The Columbia River cuts through the middle of the Columbia Plateau. This broad, flat region was formed by massive outpourings of lava that covered 81,000 square miles in Washington, Oregon, and Idaho. Known as a flood basalt,4 these lavas are even less viscous (i.e., flow easier) than the Hawaiian basalts. Individual lavas extend up to 470 miles.5 Similar flood basalts are found around the globe, such as the Deccan Plateau in India.

Many basalt lavas have particular cooling textures, such as columnar jointing that makes vertical hexagon-shaped columns. Some textures can indicate whether the lava erupted underwater. Lavas can flow great distances underwater as long as a thin film of insulating steam bubbles protects the flow from cooling.4

Figure 1

The Columbia Plateau lavas also have flat tops and bottoms, with no indication of erosion or vast time between the flows.4 The tops of many flows are filled with gas holes and are often glassy.
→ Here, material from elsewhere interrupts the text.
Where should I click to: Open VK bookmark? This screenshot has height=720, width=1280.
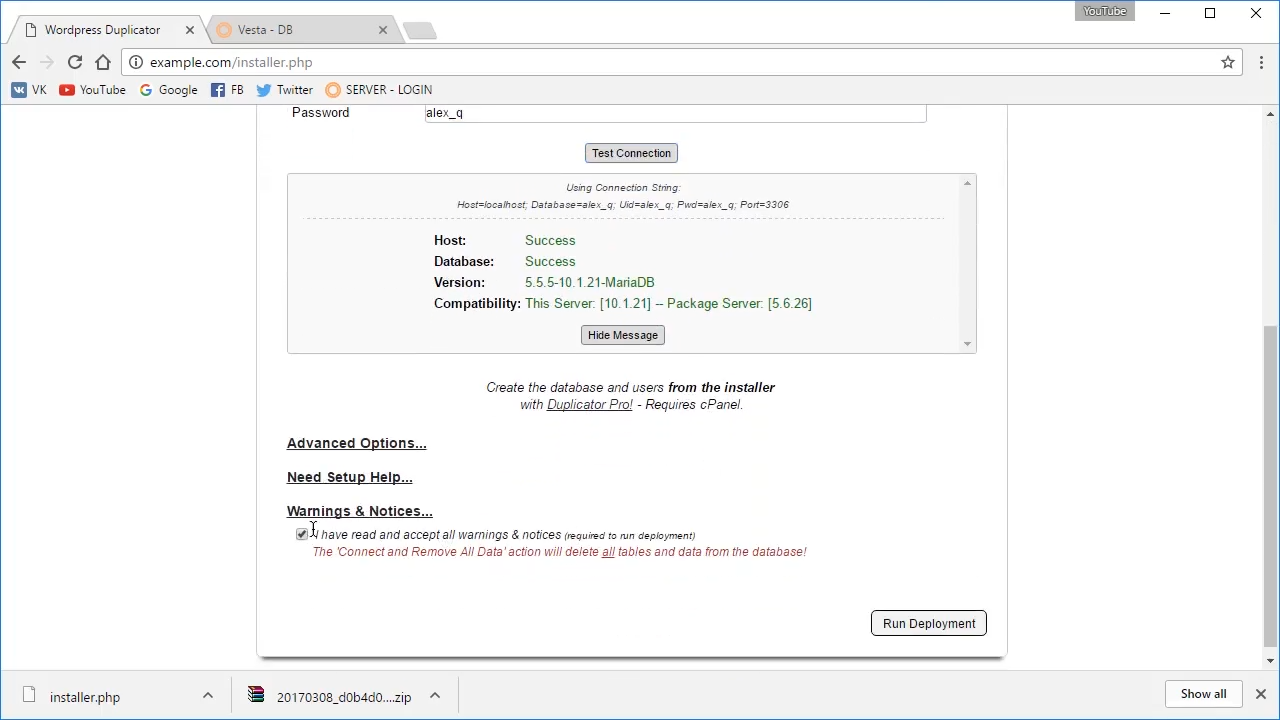coord(29,90)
Some flows are pillowed, especially on the edges. Pillow structures (rounded spherical shapes) only form underwater, indicating that water was covering the land.
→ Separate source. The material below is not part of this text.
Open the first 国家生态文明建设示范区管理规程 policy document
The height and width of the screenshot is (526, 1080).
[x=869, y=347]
Another significant texture called entablature verifies that many of the lava flows were cooled by active flooding. Entablature has an irregular curvi-columnar or wavy-distorted fracture pattern (Figure 1).4 In the Columbia Plateau, entablature makes up the bulk of most lavas.4 It forms when water floods across a fresh lava surface that has begun to cool.6 Water seeps into the cracks and rapidly quenches the remainder of the flow, making entablature’s distinctive chaotic texture.
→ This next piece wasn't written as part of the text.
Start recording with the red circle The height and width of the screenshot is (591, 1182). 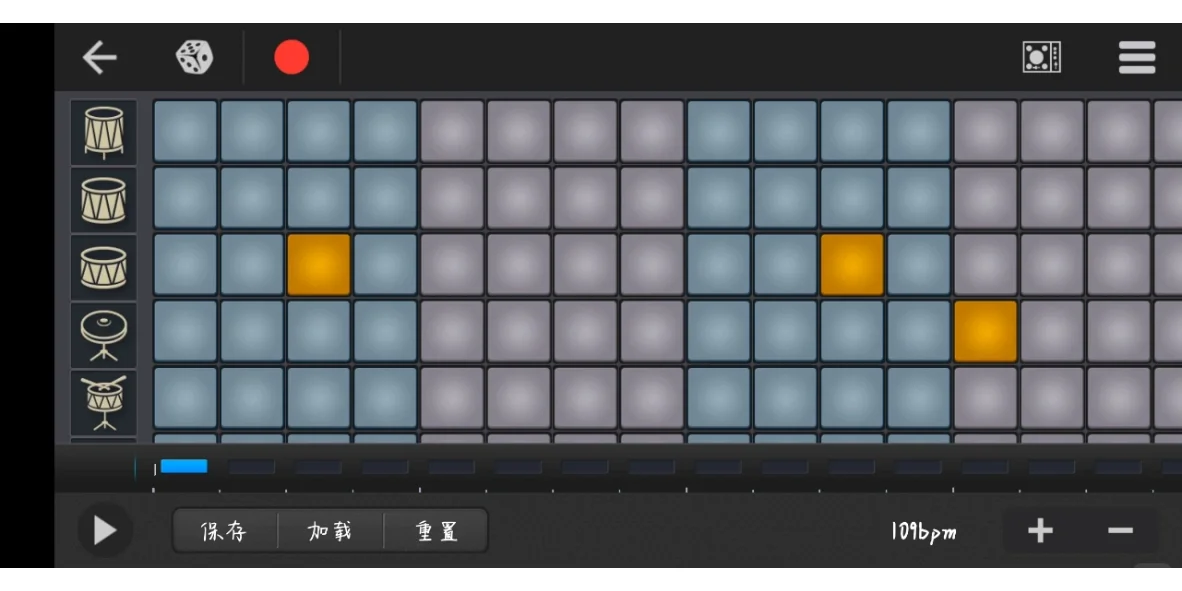[x=292, y=57]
Because entablature requires flooding, conventional geologists argue that the lavas flowed across dry land and dammed local rivers, causing water to overflow on top of the lavas.4 The problem is that not many lava flows would have encountered a river or water source to flood the lava. Entablature is too common in the Columbia Plateau for this scenario.

Flood geologists have a better explanation. The Columbia Plateau lavas erupted near the end of the Flood’s receding phase (Miocene).7 Floodwater likely hadn’t fully drained from the region, and rapid creation of new ocean crust was ongoing, resulting in large earthquakes and tsunamis. These massive waves were still crashing across Oregon and Washington and over the tops of the fresh lava flows, quenching the molten centers and forming entablature.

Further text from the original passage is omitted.